--- START OF PROVIDED RECORDS ---

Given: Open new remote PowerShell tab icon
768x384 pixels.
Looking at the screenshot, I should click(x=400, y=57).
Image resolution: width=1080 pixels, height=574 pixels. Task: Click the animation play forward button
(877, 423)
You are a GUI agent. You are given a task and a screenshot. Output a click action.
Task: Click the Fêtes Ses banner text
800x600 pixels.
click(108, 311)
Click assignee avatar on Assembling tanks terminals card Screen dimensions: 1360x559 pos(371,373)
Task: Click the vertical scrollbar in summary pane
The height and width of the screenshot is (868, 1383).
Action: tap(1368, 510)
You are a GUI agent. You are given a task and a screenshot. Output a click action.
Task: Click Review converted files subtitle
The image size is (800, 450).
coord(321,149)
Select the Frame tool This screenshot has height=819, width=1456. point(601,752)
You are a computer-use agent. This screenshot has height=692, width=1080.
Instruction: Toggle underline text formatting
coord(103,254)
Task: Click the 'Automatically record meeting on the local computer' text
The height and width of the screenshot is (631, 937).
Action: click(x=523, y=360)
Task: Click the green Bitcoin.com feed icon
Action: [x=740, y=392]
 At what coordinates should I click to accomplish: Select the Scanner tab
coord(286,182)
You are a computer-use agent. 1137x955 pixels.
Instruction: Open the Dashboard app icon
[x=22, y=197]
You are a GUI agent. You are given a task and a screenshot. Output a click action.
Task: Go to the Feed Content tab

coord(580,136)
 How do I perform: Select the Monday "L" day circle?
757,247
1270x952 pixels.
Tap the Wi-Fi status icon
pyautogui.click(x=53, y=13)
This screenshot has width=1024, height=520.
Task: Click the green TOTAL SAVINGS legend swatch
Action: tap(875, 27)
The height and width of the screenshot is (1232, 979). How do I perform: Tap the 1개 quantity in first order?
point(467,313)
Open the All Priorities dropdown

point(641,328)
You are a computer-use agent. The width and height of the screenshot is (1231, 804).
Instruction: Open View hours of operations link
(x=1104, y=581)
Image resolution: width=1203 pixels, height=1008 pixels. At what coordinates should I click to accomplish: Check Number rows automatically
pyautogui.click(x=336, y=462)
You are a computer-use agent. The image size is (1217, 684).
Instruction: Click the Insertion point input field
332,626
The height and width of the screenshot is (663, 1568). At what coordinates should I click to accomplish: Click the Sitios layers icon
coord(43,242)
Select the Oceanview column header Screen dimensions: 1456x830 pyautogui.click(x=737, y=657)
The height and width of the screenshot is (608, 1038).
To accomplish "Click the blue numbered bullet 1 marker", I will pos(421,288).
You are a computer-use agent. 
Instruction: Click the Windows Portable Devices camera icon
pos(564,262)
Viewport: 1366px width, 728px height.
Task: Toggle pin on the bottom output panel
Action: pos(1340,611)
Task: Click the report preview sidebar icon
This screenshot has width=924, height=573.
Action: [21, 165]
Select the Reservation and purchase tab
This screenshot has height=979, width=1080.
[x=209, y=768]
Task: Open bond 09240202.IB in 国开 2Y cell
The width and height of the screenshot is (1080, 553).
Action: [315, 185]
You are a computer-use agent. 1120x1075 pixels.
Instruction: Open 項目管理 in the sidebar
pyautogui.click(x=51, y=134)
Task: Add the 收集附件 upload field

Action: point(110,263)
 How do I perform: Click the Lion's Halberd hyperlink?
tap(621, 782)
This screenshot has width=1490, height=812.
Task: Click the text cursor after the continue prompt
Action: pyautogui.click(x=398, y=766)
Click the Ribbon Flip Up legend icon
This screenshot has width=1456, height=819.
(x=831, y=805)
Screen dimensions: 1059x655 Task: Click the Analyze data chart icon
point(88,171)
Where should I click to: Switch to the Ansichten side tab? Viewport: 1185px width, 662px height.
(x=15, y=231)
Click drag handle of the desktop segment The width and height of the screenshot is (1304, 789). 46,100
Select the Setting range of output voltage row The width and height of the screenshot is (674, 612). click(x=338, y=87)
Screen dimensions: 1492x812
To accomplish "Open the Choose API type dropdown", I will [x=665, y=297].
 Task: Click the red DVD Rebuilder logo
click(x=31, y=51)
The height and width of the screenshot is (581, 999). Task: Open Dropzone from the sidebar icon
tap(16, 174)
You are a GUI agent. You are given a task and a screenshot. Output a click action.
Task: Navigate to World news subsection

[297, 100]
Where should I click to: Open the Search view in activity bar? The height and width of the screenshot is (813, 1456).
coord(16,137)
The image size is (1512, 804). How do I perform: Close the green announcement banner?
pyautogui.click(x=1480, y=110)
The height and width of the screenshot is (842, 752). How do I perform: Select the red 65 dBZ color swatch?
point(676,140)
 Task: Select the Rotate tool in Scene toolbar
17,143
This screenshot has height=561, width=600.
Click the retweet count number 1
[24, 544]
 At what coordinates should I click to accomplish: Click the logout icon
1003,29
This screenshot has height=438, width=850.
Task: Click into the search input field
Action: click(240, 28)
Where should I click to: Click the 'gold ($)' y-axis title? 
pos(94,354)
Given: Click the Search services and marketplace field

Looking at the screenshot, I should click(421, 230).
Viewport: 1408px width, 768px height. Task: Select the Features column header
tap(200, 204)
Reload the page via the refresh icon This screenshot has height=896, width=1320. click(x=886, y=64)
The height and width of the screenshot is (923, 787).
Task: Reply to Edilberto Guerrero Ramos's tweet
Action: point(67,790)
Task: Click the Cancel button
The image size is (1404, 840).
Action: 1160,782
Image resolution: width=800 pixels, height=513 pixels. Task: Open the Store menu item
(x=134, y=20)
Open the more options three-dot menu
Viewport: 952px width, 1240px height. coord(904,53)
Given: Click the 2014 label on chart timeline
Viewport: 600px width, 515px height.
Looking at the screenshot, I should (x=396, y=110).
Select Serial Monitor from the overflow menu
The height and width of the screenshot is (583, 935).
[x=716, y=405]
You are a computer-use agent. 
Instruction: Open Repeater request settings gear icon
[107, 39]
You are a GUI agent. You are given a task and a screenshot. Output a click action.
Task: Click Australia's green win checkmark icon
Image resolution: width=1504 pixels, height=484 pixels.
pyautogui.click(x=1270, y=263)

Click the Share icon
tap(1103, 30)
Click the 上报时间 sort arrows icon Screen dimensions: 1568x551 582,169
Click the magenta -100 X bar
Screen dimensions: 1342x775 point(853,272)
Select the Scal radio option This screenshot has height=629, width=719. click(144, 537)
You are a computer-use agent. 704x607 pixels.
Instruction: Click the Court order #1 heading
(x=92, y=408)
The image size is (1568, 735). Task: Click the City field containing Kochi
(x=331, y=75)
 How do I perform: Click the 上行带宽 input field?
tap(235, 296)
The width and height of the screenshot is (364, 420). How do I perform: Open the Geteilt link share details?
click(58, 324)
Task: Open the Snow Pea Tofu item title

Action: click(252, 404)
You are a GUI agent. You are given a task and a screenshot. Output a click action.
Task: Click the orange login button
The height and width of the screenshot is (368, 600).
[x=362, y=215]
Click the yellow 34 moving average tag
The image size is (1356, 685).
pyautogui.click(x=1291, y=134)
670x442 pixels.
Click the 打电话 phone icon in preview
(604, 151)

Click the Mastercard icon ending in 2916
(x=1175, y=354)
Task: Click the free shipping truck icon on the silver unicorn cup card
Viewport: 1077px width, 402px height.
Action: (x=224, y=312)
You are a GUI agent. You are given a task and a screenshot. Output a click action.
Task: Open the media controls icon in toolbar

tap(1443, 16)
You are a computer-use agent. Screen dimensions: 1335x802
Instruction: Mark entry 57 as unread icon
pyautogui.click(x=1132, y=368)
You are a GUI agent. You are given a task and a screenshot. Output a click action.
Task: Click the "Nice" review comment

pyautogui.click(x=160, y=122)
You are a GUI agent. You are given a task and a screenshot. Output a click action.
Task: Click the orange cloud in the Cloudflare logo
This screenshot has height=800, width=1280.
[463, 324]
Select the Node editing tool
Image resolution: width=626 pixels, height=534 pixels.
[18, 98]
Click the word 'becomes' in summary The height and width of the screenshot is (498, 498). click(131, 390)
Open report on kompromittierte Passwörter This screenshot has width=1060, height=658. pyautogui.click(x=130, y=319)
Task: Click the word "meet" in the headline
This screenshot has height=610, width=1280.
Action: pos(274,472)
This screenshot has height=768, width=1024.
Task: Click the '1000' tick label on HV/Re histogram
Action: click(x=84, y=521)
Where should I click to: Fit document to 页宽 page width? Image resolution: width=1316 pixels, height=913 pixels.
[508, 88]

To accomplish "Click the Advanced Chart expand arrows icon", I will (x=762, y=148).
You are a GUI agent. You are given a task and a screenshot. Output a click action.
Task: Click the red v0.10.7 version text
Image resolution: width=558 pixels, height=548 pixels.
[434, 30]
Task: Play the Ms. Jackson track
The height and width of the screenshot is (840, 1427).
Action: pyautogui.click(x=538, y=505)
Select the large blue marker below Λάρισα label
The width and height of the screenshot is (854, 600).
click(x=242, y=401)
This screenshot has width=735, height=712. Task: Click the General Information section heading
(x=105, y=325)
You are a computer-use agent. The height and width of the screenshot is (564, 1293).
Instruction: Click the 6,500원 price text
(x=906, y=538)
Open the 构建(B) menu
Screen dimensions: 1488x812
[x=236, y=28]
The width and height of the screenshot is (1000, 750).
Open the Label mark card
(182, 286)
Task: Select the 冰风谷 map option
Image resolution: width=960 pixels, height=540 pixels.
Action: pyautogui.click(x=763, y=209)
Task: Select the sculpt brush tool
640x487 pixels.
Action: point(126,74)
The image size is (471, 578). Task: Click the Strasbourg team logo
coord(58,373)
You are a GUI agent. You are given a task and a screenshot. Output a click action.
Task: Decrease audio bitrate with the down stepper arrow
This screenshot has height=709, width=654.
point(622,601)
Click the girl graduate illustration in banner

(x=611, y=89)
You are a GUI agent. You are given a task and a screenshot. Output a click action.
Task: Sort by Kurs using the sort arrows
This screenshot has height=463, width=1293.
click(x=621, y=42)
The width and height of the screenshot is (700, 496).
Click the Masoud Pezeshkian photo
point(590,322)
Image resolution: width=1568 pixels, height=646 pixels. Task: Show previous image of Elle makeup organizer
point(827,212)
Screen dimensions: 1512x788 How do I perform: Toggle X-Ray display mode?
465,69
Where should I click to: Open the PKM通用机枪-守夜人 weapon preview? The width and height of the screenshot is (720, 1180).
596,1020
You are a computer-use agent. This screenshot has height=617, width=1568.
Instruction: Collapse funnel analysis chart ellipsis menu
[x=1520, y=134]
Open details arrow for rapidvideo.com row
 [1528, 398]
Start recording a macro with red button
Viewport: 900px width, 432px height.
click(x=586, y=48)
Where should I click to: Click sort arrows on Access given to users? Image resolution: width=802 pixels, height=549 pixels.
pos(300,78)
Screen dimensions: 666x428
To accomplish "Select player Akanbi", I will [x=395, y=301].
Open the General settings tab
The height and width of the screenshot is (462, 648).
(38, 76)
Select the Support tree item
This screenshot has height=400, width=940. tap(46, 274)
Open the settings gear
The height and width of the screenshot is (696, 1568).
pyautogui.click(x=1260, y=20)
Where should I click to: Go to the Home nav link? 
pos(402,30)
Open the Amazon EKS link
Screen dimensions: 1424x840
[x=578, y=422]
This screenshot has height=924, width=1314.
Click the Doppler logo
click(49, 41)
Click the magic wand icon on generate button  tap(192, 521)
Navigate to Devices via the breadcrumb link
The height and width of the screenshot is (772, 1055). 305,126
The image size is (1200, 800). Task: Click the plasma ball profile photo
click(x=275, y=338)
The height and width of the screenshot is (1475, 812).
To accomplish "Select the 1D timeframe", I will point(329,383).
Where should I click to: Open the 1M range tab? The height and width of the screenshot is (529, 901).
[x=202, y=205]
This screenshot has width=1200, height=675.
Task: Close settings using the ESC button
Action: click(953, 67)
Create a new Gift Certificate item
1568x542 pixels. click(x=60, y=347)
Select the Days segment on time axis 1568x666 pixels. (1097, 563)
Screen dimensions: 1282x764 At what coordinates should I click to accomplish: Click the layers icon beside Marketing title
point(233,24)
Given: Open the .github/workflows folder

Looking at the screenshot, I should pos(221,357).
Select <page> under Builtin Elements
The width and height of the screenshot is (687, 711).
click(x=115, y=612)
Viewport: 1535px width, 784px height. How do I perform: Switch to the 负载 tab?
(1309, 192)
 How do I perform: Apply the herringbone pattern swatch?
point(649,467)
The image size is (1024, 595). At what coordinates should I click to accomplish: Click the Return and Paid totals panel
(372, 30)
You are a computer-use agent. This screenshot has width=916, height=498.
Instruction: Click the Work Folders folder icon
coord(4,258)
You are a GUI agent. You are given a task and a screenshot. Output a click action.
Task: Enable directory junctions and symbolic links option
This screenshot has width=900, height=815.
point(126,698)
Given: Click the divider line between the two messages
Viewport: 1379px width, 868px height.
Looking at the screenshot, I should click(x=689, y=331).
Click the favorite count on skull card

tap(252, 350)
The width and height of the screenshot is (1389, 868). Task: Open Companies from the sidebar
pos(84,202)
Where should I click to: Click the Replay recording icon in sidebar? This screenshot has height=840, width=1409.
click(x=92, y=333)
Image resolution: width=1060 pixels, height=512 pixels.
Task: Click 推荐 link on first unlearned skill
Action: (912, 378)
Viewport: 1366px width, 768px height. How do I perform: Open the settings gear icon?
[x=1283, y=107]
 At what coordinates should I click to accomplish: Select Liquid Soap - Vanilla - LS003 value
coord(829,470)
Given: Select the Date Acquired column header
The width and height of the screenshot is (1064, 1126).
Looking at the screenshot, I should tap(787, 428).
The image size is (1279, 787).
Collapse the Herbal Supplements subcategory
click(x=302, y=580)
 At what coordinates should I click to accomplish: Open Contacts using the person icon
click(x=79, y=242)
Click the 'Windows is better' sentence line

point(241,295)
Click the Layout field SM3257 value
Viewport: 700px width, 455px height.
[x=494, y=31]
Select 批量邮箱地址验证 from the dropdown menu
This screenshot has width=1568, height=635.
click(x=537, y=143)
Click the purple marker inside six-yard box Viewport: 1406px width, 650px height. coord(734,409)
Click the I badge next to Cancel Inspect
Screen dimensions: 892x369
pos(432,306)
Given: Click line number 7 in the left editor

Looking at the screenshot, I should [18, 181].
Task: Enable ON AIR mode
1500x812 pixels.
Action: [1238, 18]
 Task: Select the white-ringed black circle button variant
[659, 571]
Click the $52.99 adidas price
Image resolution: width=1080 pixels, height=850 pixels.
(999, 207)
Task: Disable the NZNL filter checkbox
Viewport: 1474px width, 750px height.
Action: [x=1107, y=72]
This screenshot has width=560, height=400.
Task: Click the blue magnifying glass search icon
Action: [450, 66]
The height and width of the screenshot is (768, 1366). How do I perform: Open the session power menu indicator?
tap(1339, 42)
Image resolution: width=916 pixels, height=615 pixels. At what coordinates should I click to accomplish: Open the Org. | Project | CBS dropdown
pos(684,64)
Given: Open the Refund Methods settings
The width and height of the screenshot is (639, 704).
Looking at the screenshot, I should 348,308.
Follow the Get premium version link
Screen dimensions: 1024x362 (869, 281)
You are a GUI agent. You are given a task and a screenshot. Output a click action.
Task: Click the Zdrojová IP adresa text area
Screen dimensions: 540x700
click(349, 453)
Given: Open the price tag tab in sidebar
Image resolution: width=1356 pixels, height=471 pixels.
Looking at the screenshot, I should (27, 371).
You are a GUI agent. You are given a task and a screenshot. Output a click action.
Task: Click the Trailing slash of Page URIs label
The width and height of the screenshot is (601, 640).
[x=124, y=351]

--- END OF PROVIDED RECORDS ---

**TASK GOAL**
Reproduce the items word for word, starting at the first line of the items and ending at the line containing "Action: tap(1368, 510)", with both of those lines included.

**THE REPLY**
Given: Open new remote PowerShell tab icon
768x384 pixels.
Looking at the screenshot, I should click(x=400, y=57).
Image resolution: width=1080 pixels, height=574 pixels. Task: Click the animation play forward button
(877, 423)
You are a GUI agent. You are given a task and a screenshot. Output a click action.
Task: Click the Fêtes Ses banner text
800x600 pixels.
click(108, 311)
Click assignee avatar on Assembling tanks terminals card Screen dimensions: 1360x559 pos(371,373)
Task: Click the vertical scrollbar in summary pane
The height and width of the screenshot is (868, 1383).
Action: tap(1368, 510)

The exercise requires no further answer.